The products represent "21st Century solutions" for tracking youngsters and averting or shortening the duration of kidnappings, Klaas said at a news conference held at a search center for missing Morgan Hill teen Sierra LaMar.

"There have been technology solutions for parents for some time, but independent and in a vacuum," said Klaas, whose foundation is promoting the new products on its website. "We are offering a one-stop shopping center that can be a great aid to families," Klaas said.

Klaas, whose daughter Polly was abducted and killed in 1993, said he started learning about high-tech child safety systems about a year ago, including two panic button-type emergency systems.
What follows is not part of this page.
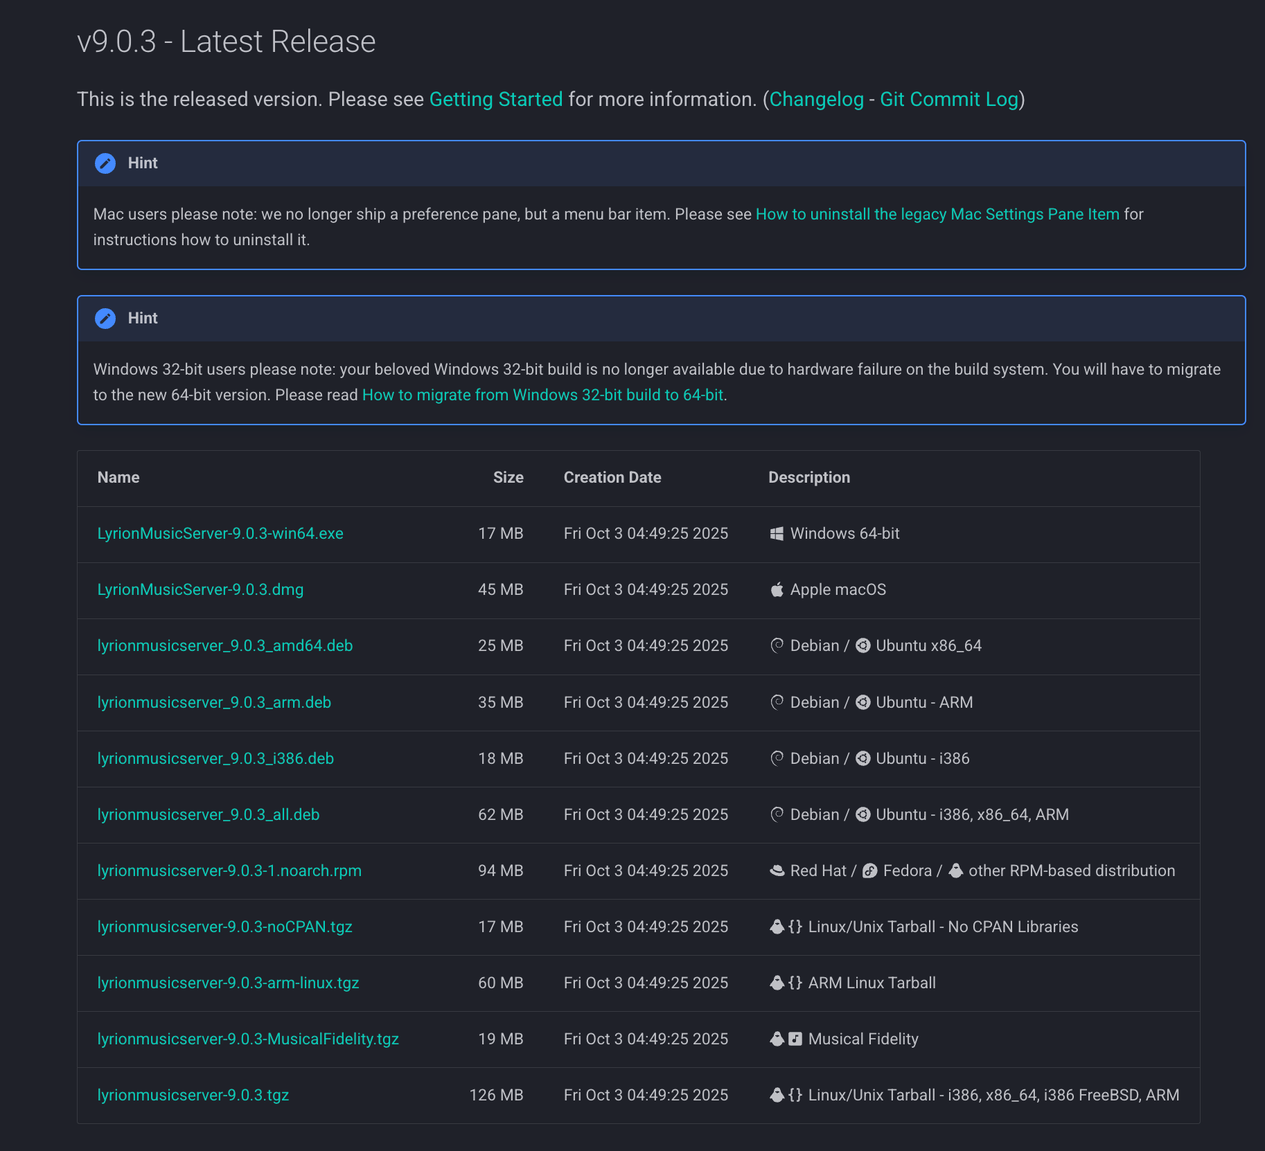Click the pencil icon in first Hint box
This screenshot has height=1151, width=1265.
point(105,163)
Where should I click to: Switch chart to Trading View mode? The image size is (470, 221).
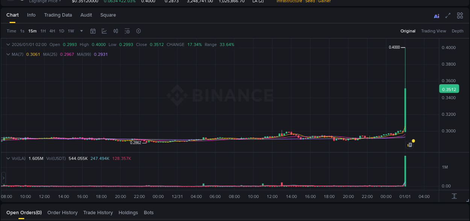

One is a phone app, called Polly's Guardian Angel and made by Safetygrid of Detroit, Mich., that allows parents to send an alert to other app users if their child is missing and costs $4.99 to download plus $7 per month to use, Klaas said.

The other, the LEO Wristwatch, to be released this spring by Guardian Lion Wireless of Marina Del Rey, Calif., is a large watch for kids that has a panic button to 911 emergency responders, a GPS locater and doubles as a cellular phone, for $199, Klaas said.

Another partner is CocoonKids, by Virtual World Computing based in Santa Barbara, a free software available starting Jan. 28 that tracks web sites kids visit, blocks harmful websites and prevents outside sites from tracking kids on computers, iPad tablets and iPhones.

Klaas also announced the launch of a website, Klaas Family Housing, a charity to raise funds to provide up to three months of housing expenses for families of missing kids who often are not able to meet their mortgages or rent due the cost of searching for their children, Klaas said.

Joining Klaas at the news conference were Steve LaMar, father of 15-year-old Sierra LaMar, who has been missing since March, Krystine Dinh, cousin of Michelle Le, 26, abducted and killed in 2011, Midsi Sanchez, 20, who escaped a kidnapping at age 8, and Craig and Marianne Lomax, whose 19-year-old daughter Linnea, who went missing in Placerville for 10 weeks before her body was found after she committed suicide.

Steve LaMar called Klaas' new child safety efforts "valuable tools so hopefully people don't have to go through what we are going through."

LaMar said that the search for Sierra continues every Saturday with 40 to 50 volunteers hunting within a radius of 15 to 20 miles of where Sierra is thought to have been before she vanished. "We keep going," LaMar said.

"The family is still hoping we'll find her alive." Dinh said her family moved to the Bay Area from San Diego in 2011 and faced emotional and financial hardships after the 26-year-old Le disappeared from a hospital in Hayward.

Dinh recalled that Le remained missing for 113 days until her body was found in a remote area near Pleasanton. "It's always a sense of panic," Dinh said. "You have this really strong sense of hope you will find them alive."

"It seems technology is just starting to catch up," Dinh added about the high-tech safety methods Klaas is promoting.

The gathering took place at the closed former Burnett Elementary School in Morgan Hill that currently serves as the base for local volunteers looking for Sierra LaMar. About 11,000 people have participated in the search for Sierra, Klaas said.